** start of RECORD EXCERPTS **
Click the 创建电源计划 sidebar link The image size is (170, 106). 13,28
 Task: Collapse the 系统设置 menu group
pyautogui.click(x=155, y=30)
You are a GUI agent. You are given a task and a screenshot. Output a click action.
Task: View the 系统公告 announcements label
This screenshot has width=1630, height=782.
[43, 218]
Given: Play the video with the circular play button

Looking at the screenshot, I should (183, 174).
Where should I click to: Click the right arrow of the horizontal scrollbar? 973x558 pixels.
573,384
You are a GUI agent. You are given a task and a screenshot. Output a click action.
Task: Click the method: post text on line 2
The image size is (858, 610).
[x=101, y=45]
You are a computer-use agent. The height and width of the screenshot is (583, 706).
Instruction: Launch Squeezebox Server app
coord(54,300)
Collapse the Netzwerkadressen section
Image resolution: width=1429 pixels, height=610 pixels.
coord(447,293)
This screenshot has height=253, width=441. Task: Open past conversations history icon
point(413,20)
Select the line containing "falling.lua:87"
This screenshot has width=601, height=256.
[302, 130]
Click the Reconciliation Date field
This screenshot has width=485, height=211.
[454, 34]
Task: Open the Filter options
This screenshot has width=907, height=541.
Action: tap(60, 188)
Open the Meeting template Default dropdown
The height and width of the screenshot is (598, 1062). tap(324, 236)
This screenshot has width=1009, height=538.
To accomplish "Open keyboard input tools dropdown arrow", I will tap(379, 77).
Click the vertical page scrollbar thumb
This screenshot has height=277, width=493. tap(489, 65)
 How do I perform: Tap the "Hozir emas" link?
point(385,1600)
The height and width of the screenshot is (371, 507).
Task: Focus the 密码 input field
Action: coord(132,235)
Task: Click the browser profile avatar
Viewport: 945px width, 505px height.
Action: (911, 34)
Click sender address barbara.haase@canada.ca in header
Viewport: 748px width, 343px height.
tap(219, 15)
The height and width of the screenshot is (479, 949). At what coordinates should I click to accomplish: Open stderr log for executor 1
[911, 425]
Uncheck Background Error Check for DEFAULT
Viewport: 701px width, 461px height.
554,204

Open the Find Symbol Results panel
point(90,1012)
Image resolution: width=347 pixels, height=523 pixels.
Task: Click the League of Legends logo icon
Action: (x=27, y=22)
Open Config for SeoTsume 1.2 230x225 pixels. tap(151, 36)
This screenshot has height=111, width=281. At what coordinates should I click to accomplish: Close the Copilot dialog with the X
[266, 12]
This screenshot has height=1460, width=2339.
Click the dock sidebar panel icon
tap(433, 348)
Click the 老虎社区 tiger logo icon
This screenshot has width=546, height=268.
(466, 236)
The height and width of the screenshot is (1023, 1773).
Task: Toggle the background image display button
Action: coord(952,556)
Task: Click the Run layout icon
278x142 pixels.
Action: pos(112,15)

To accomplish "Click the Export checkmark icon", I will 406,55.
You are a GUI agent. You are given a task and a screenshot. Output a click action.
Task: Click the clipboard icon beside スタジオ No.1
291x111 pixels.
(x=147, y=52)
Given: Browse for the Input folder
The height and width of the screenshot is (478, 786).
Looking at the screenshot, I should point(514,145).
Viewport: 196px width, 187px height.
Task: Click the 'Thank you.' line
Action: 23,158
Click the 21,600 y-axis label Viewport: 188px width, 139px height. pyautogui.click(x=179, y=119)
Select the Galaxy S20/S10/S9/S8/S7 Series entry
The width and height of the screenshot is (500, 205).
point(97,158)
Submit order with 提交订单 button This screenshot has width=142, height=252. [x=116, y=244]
** end of RECORD EXCERPTS **
> [STATED GOAL] Reproduce all of the data above verbatim, line for line, with nothing added or changed.

> [EXERCISE SOLUTION]
Click the 创建电源计划 sidebar link The image size is (170, 106). 13,28
 Task: Collapse the 系统设置 menu group
pyautogui.click(x=155, y=30)
You are a GUI agent. You are given a task and a screenshot. Output a click action.
Task: View the 系统公告 announcements label
This screenshot has width=1630, height=782.
[43, 218]
Given: Play the video with the circular play button

Looking at the screenshot, I should (183, 174).
Where should I click to: Click the right arrow of the horizontal scrollbar? 973x558 pixels.
573,384
You are a GUI agent. You are given a task and a screenshot. Output a click action.
Task: Click the method: post text on line 2
The image size is (858, 610).
[x=101, y=45]
You are a computer-use agent. The height and width of the screenshot is (583, 706).
Instruction: Launch Squeezebox Server app
coord(54,300)
Collapse the Netzwerkadressen section
Image resolution: width=1429 pixels, height=610 pixels.
coord(447,293)
This screenshot has height=253, width=441. Task: Open past conversations history icon
point(413,20)
Select the line containing "falling.lua:87"
This screenshot has width=601, height=256.
[302, 130]
Click the Reconciliation Date field
This screenshot has width=485, height=211.
[454, 34]
Task: Open the Filter options
This screenshot has width=907, height=541.
Action: tap(60, 188)
Open the Meeting template Default dropdown
The height and width of the screenshot is (598, 1062). tap(324, 236)
This screenshot has width=1009, height=538.
To accomplish "Open keyboard input tools dropdown arrow", I will tap(379, 77).
Click the vertical page scrollbar thumb
This screenshot has height=277, width=493. tap(489, 65)
 How do I perform: Tap the "Hozir emas" link?
point(385,1600)
The height and width of the screenshot is (371, 507).
Task: Focus the 密码 input field
Action: coord(132,235)
Task: Click the browser profile avatar
Viewport: 945px width, 505px height.
Action: (911, 34)
Click sender address barbara.haase@canada.ca in header
Viewport: 748px width, 343px height.
tap(219, 15)
The height and width of the screenshot is (479, 949). At what coordinates should I click to accomplish: Open stderr log for executor 1
[911, 425]
Uncheck Background Error Check for DEFAULT
Viewport: 701px width, 461px height.
554,204

Open the Find Symbol Results panel
point(90,1012)
Image resolution: width=347 pixels, height=523 pixels.
Task: Click the League of Legends logo icon
Action: (x=27, y=22)
Open Config for SeoTsume 1.2 230x225 pixels. tap(151, 36)
This screenshot has height=111, width=281. At what coordinates should I click to accomplish: Close the Copilot dialog with the X
[266, 12]
This screenshot has height=1460, width=2339.
Click the dock sidebar panel icon
tap(433, 348)
Click the 老虎社区 tiger logo icon
This screenshot has width=546, height=268.
(466, 236)
The height and width of the screenshot is (1023, 1773).
Task: Toggle the background image display button
Action: coord(952,556)
Task: Click the Run layout icon
278x142 pixels.
Action: pos(112,15)

To accomplish "Click the Export checkmark icon", I will 406,55.
You are a GUI agent. You are given a task and a screenshot. Output a click action.
Task: Click the clipboard icon beside スタジオ No.1
291x111 pixels.
(x=147, y=52)
Given: Browse for the Input folder
The height and width of the screenshot is (478, 786).
Looking at the screenshot, I should point(514,145).
Viewport: 196px width, 187px height.
Task: Click the 'Thank you.' line
Action: 23,158
Click the 21,600 y-axis label Viewport: 188px width, 139px height. pyautogui.click(x=179, y=119)
Select the Galaxy S20/S10/S9/S8/S7 Series entry
The width and height of the screenshot is (500, 205).
point(97,158)
Submit order with 提交订单 button This screenshot has width=142, height=252. [x=116, y=244]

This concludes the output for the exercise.